When I first saw trailers for the movie I remember thinking that Alita’s eyes were just a bit too big looking and it would be distracting. I understand it’s based on the Manga and they were trying to give the character a similar look but throughout the movie I couldn’t help but be aware of it. On the flip side of that however, Alita herself is just an immediately appealing character and her wide eyed appearance works perfectly in establishing her enthusiasm for her new found life. James Cameron was always great at writing strong women without ever feeling like some tedious feminist message which is in so many movies today. Alita is strong, confident, vulnerable and lovable all at once and is one of my favourite movie heroines for some time.

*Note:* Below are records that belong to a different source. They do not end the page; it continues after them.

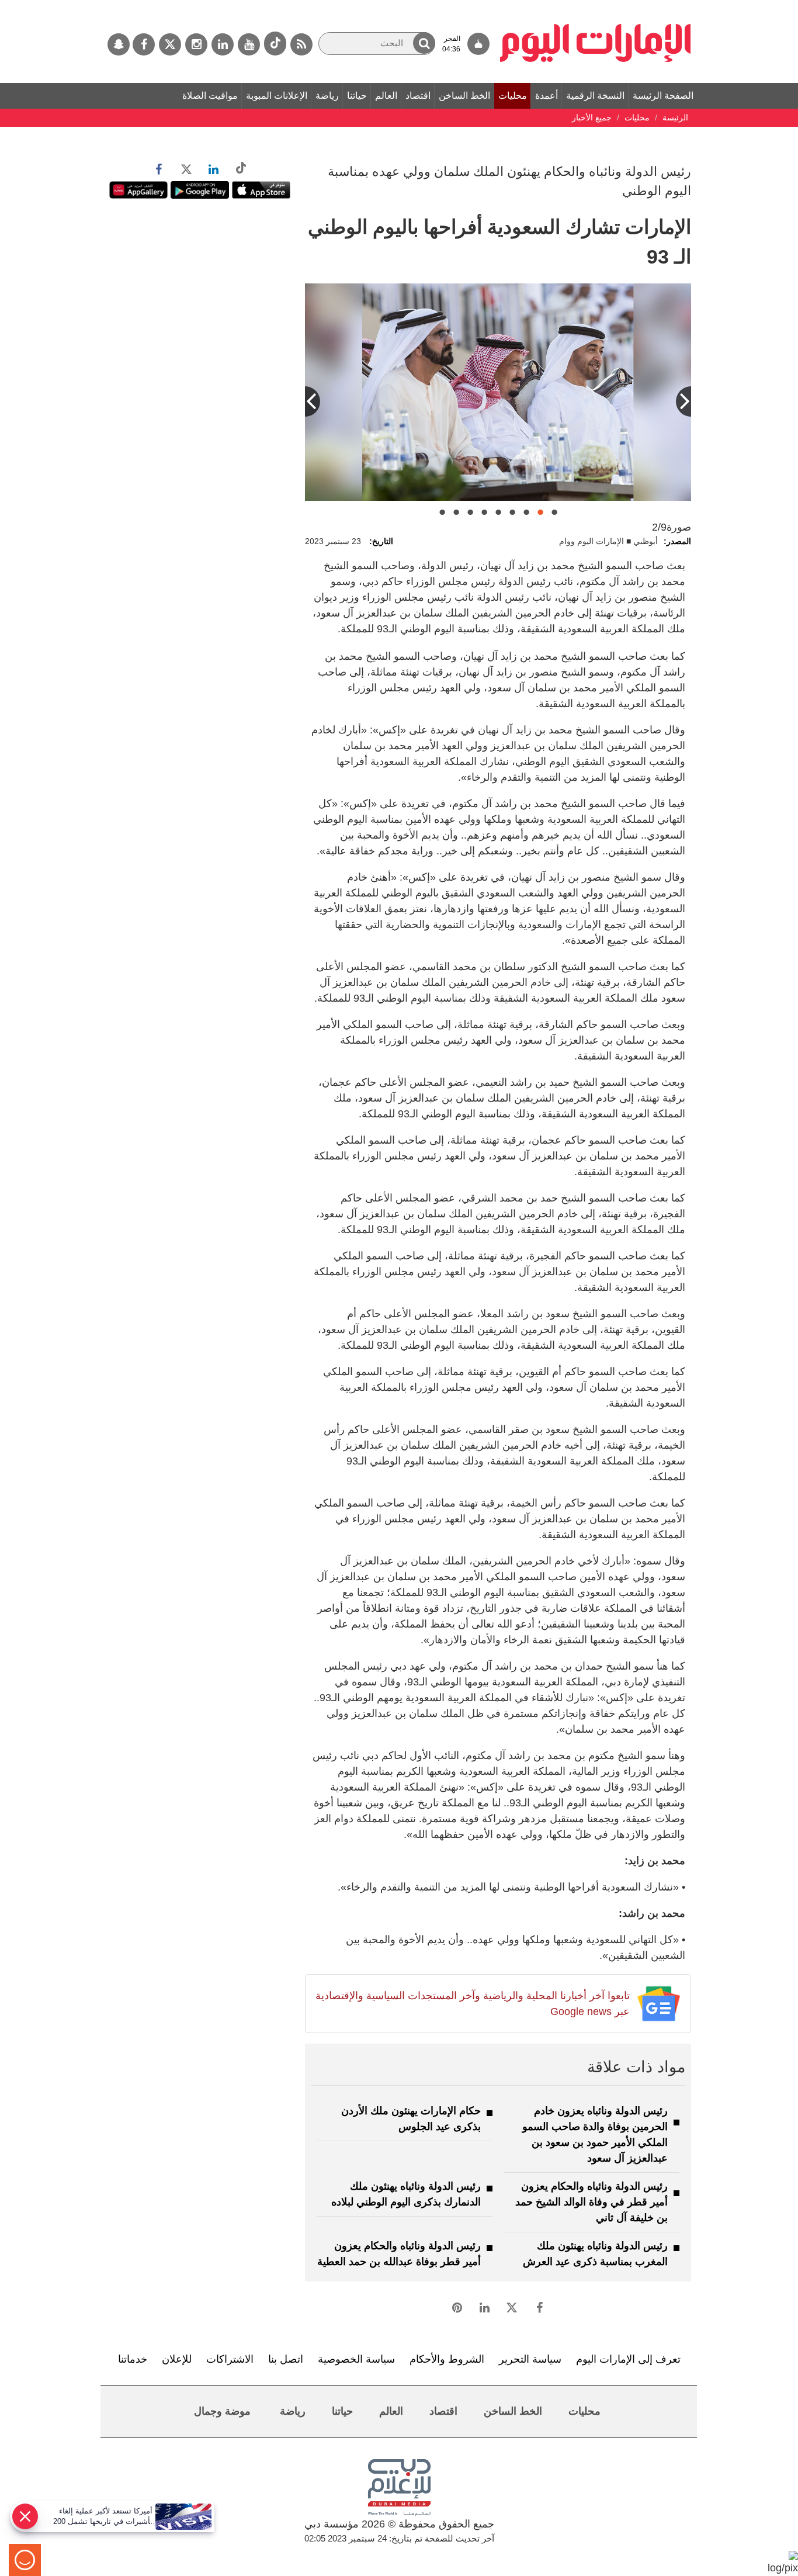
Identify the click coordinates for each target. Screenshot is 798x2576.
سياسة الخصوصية (356, 2359)
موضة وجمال (222, 2411)
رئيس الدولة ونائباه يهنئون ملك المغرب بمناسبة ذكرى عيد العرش (595, 2253)
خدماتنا (132, 2359)
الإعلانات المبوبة (276, 96)
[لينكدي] (222, 44)
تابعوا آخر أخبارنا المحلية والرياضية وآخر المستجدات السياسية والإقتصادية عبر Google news (472, 2003)
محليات (512, 96)
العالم (386, 96)
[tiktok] (275, 44)
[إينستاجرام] (196, 44)
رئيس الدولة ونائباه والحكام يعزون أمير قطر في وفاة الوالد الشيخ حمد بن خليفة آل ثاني (591, 2202)
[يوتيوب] (249, 44)
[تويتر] (170, 44)
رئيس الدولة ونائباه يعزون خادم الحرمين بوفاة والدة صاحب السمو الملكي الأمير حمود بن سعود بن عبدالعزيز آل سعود (595, 2134)
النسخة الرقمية (595, 96)
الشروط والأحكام (447, 2359)
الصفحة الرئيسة (663, 96)
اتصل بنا (285, 2359)
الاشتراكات (230, 2359)
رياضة (327, 96)
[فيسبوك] (144, 44)
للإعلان (177, 2359)
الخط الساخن (464, 96)
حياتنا (357, 96)
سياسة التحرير (530, 2359)
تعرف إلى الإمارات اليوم (628, 2359)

The CG characters all look like (admittedly impressive) special effects so for the most part you do feel like you are watching an expensive looking videogame take place but it sure is pretty. The action is beautifully shot and it feels like an old-fashioned action adventure movie with a modern visual aesthetic. There are plenty of fight scenes which are easy on the eyes to watch with nice camera work keeping it all smooth looking.

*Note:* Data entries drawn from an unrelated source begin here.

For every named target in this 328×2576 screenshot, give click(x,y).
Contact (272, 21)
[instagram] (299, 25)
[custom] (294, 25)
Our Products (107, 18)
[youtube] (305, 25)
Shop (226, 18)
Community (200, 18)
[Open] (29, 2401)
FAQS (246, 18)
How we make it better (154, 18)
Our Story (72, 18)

Christoph Waltz is magnificent as always as Alita’s creator/father who tries to keep her safe from the world but her reluctance to stay put will take her towards her destiny.

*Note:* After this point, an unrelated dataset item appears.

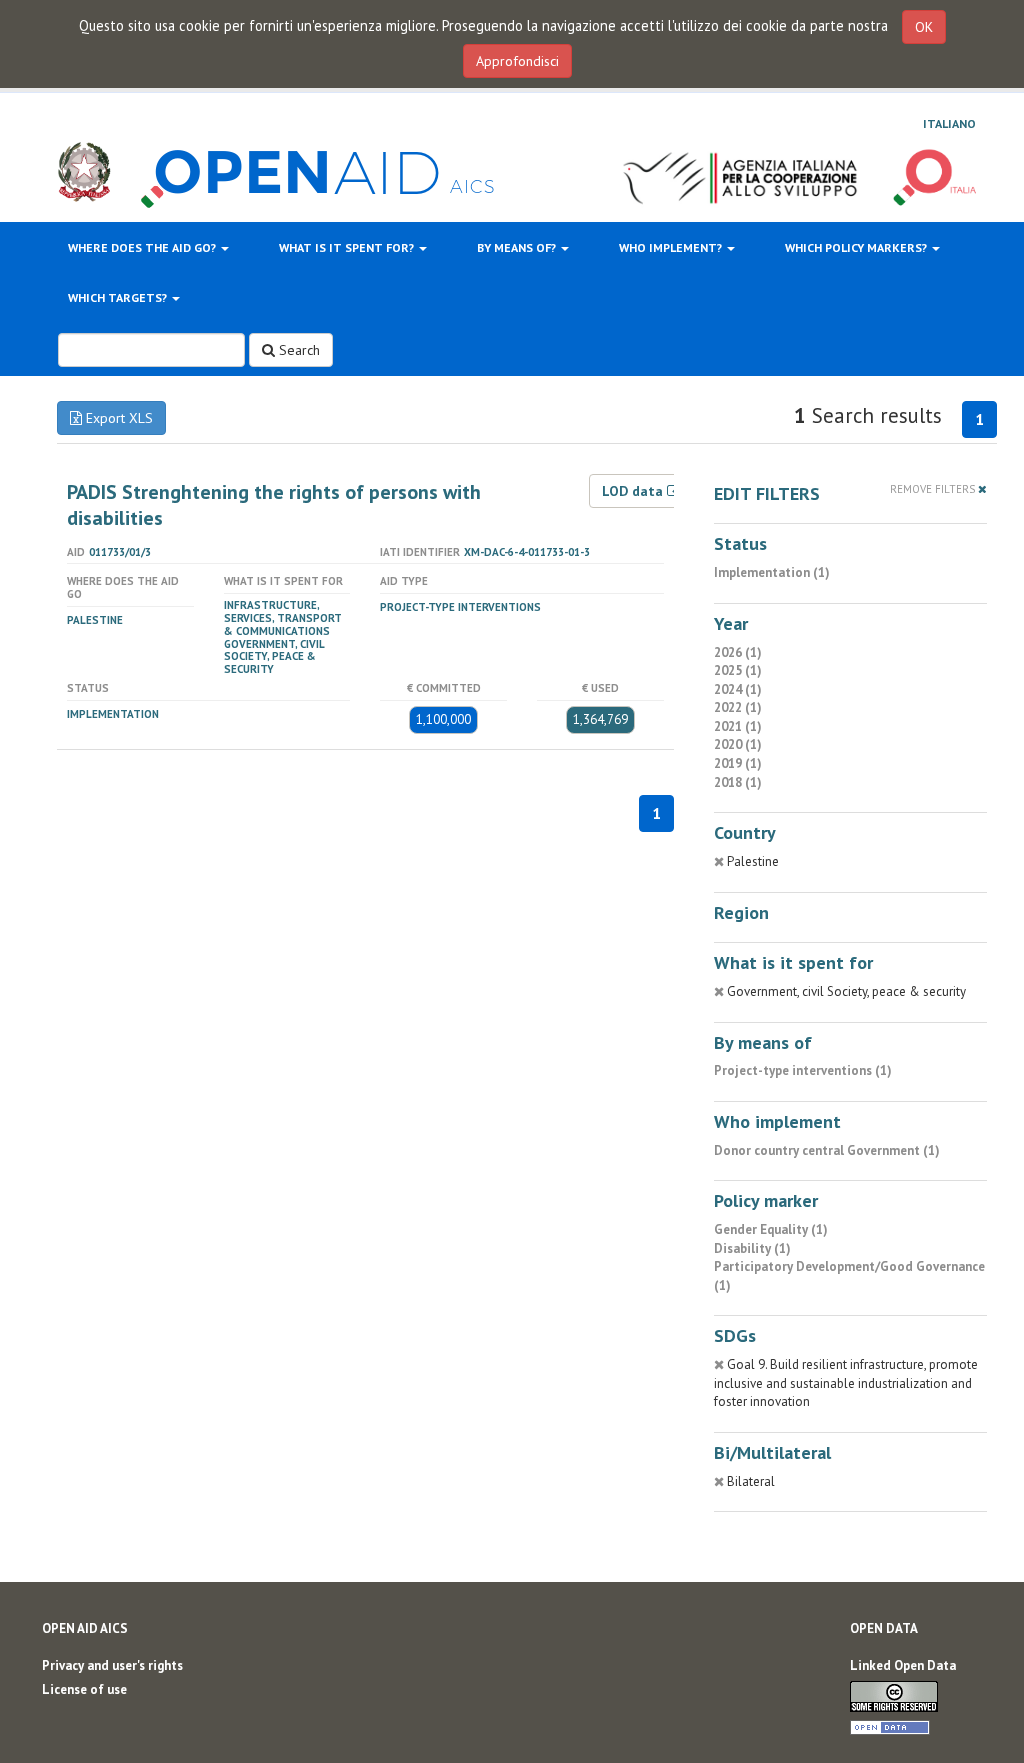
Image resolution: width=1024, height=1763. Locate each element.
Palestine (95, 620)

Alita has an incredible supporting cast that includes Jennifer Connolly (who must have made a deal with Satan to remain as stunning as she has without ever aging), Jeff Fahey, Jai Courtney and Marko Zaror to name but a few. My only problem was a lot of them were wasted in mere cameos and we never even get to see Marko in a fight scene which is a travesty.
I must congratulate Mahershala Ali in this movie who did his best Morpheus impression and was unspeakably cool; his wardrobe is superb and if he wants to send me any of this outfits I’d happily accept them. Is that weird? OK let’s move on…
It also felt like several other movies rolled into one with elements of Blade Runner, RoboCop and more but there were enough cool ideas to make it feel fresh. Tom Holkenborg provides the score which is loud and bombastic but sadly lacks anything resembling a theme tune which once again felt like a missed opportunity but I think few people other than myself would even care.
This is a surprisingly violent PG-13 movie with people being cut in half and more but it’s all so cartoony that there’s nothing that would shock or disturb too many people.
The ending is clearly left open for a sequel (which we probably won’t get) so when the credits come up you may feel a little cheated.
There is more I would like to say but I don’t want to spoil anything so I’ll finish by saying that Alita: Battle Angel is a feast for the eyes with a wonderful protagonist who is feisty and sympathetic with some impressive action scenes and imaginative ideas. I would see it on a big screen as possible if you can so you can immerse yourself in another world for a few hours and enjoy the ride.